A federal judge will hear arguments Tuesday afternoon from news organizations seeking to open the courtroom to the public during a trial between Idaho's two largest health-care systems.
U.S. District Court Judge B. Lynn Winmill is midway through the trial, in which Saint Alphonsus Health System, Treasure Valley Hospital, the Federal Trade Commission and the Idaho Attorney General accuse St. Luke's Health System and Nampa-based Saltzer Medical Group of breaking antitrust laws when they merged last year.
Before the trial began, Winmill ruled that certain portions of witness testimony and certain evidence could be ruled "attorneys' eyes only," hidden from public view and the view of competitors, to protect trade secrets.
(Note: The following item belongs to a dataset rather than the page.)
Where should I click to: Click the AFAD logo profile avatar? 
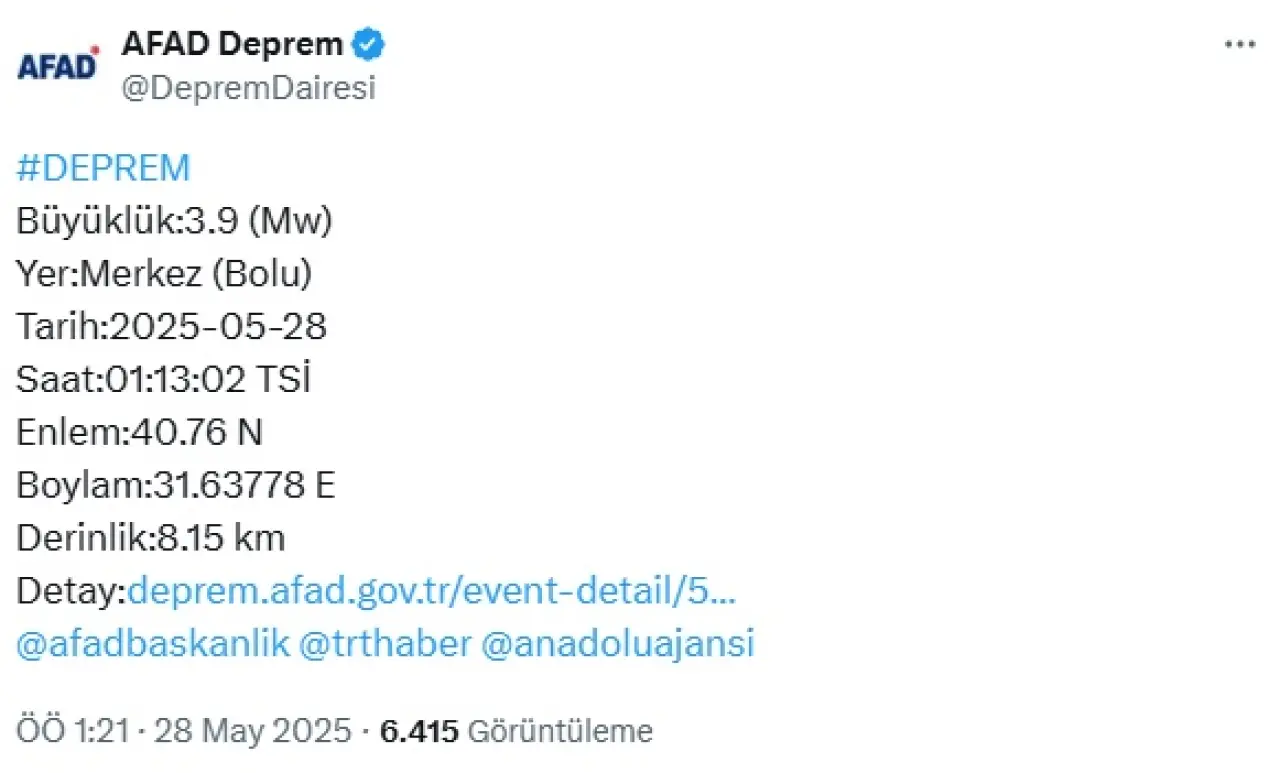tap(59, 66)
He ordered attorneys to quickly release redacted transcripts of that testimony to the public.
Charles Brown, the attorney for the news organizations, argues that the public deserves access to the trial because the public is affected by the outcome of the case.
"The parties in this lawsuit are using the umbrella of sensitive trade secrets, negotiating strategies, bargaining power evaluations, reimbursement policies, pricing and future plans to avoid revealing what they dont want to be revealed. Where does the interest of the medical consumer enter into this equation?" Brown wrote.
The courtroom was totally closed to the public for about half of the first eight days of the trial. During the other half, the courtroom was open but significant portions of video testimony and pieces of evidence were not shown to the public.
In some cases, attorneys for other businesses mainly health insurers have marked parts of the trial confidential.